Kemarahan bangsa Indonesia terhadap Israel sudah lama terjadi. Coba lihat ucapan selamat dan pengakuan kemerdekaan Indonesia yang dikirimkan Presiden Israel Chaim Weizmann dan Perdana Menteri Ben Gurion. Apakah pernah ditanggapidengan baik oleh Indonesia? Tidak. Mohammad Hatta ketika menerima ucapan tersebut hanya mengucapkan terimakasih. Tidak ada kata-kata lain. Pun Presiden Soekarno juga tak menanggapi telegram ucapan selamat dari Israel.
Begitu pula sebaliknya ketika Israel memproklamirkan kemerdekaan oleh David Ben-Gurion pada 14 Mei 1948, Indonesia tak menanggapinya. Sudah dapat dipastikan, wilayah yang dimerdekakan Israel itu adalah wilayah Palestina. Hasil rampasan. Sampai sekarang, hubungan diplomatik Indonesia-Israel tidak terjalin.

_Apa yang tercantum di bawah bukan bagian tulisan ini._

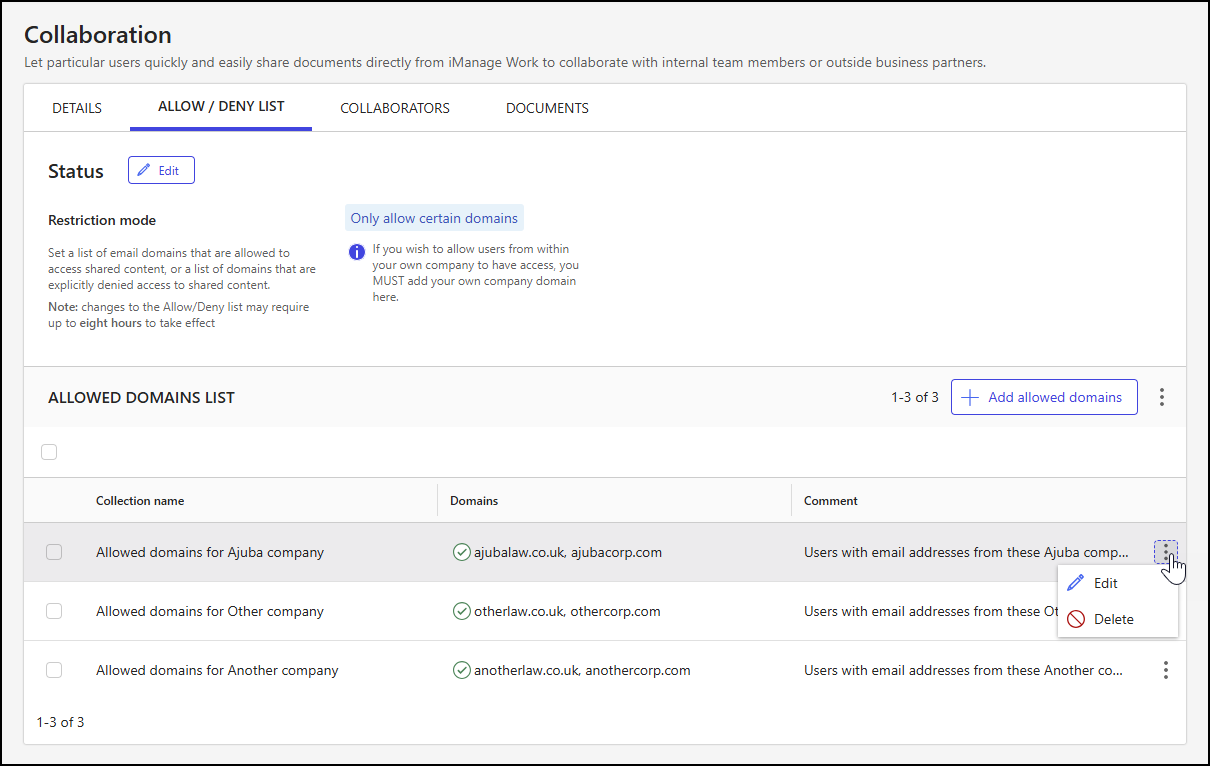Click the Add allowed domains button
1210x766 pixels.
pos(1043,397)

Memang ada kejadian menarik dengan Israel ketika putra bangsa Indonesia, Mayor Jenderal Rais Abin akan diangkat sebagai Panglima misi perdamaian Perserikatan Bangsa-Bangsa (PBB), yang bermarkas di Mesir. Selain harus disetujui oleh anggota Dewan Keamanan PBB, juga oleh pasukan PBB yang akan dipimpinnya, harus pula disetujui oleh negara yang sedang bertikai, Mesir dan Israel. Jika satu negara saja tidak setuju, maka Rais Abin gagal menjadi Panglima.
Akhirnya setelah Rais Abin bertemu Menteri Pertahanan Israel, Shimon Peres dan sudah tentu sebelumnya Rais Abin berkonsultasi dengan Sekjen PBB waktu itu, Kurt Waldheim, maka Israel di luar dugaan menyetujuinya. Sebelumnya di pikiran Rais Abin, untuk apa jadi Panglima jika tidak disetujui negara bersengketa, terutama Israel ?
"...kami sudah pelajari riwayat hidup Anda, tugas Anda selama satu tahun ini sebagai Kepala Staf Pasukan Perdamaian dan Pejabat Sementara Panglima Pasukan Perdamaian PBB. Angkatan Bersenjata Israel sangat bersimpati atas pengangkatan Anda," ujar Shimon Peres (Dasman Djamaluddin, Catatan Rais Abin, Panglima Pasukan Perdamaian PBB di Timur Tengah 1976-1979, /Jakarta: Penerbit Buku Kompas, 2012), hal.40.
Semua ini di luar dugaan. Negara yang tidak pernah menjalin hubungan diplomatik, kok setuju? Apalagi sejauh ini, Indonesia selalu mendukung perjuangan bangsa Palestina.
Memang bagaimana pun sejak awal bangsa Indonesia mendukung perjuangan bangsa Palestina. Terakhir yang kita saksikan, dukungan Presiden RI, Joko Widodo yang tidak hanya mendukung, tetapi juga membuka Kedutaan Besar Indonesia di Ramallah.
Sangat jelas, dukungan ini pun akhirnya dituangkan dalam butir-butir hasil di Peringatan Konferensi Asia-Afrika ke-60 di Bandung dan Jakarta belum lama ini.
Yang perlu digarisbawahi adalah, bahwa bagaimana pun juga, peranan Amerika Serikat yang selalu mengatakan mendukung kemerdekaan Palestina harus kita tunggu. Kenapa demikian? Karena pendekatan-pendekatan Yahudi di negara Paman Samitu sangat kuat.
Sejauh ini Israel tetap menjadi "anak kandung" Amerika Serikat. Banyak hal yang mendukung pendapat tersebut. Sehingga pada akhirnya sulit untuk mengatakan bahwa Palestina betul-betul didukung kemerdekaannya oleh Amerika Serikat. Kalau benar, bagaimana hubungannya dengan Isreal? Karena sejak bertahun-tahun, tak terbesit sedikit pun Amerika Serikat-Israel tidak saling mendukung.
Kita lihat misalnya perkembangan nuklir Iran. Ketika Israel mulai cemas, suatu ketika akan diserang oleh Iran, pendekatan-pendekatan pun dilakukan oleh Amerika Serikat agar Iran mau berunding di meja perundingan tentang senjata nuklir. Lalu bagaimana dengan perkembangan nuklir Israel? Adakah yang tahu selain Amerika Serikat? Di sinilah letak ketidakadilan.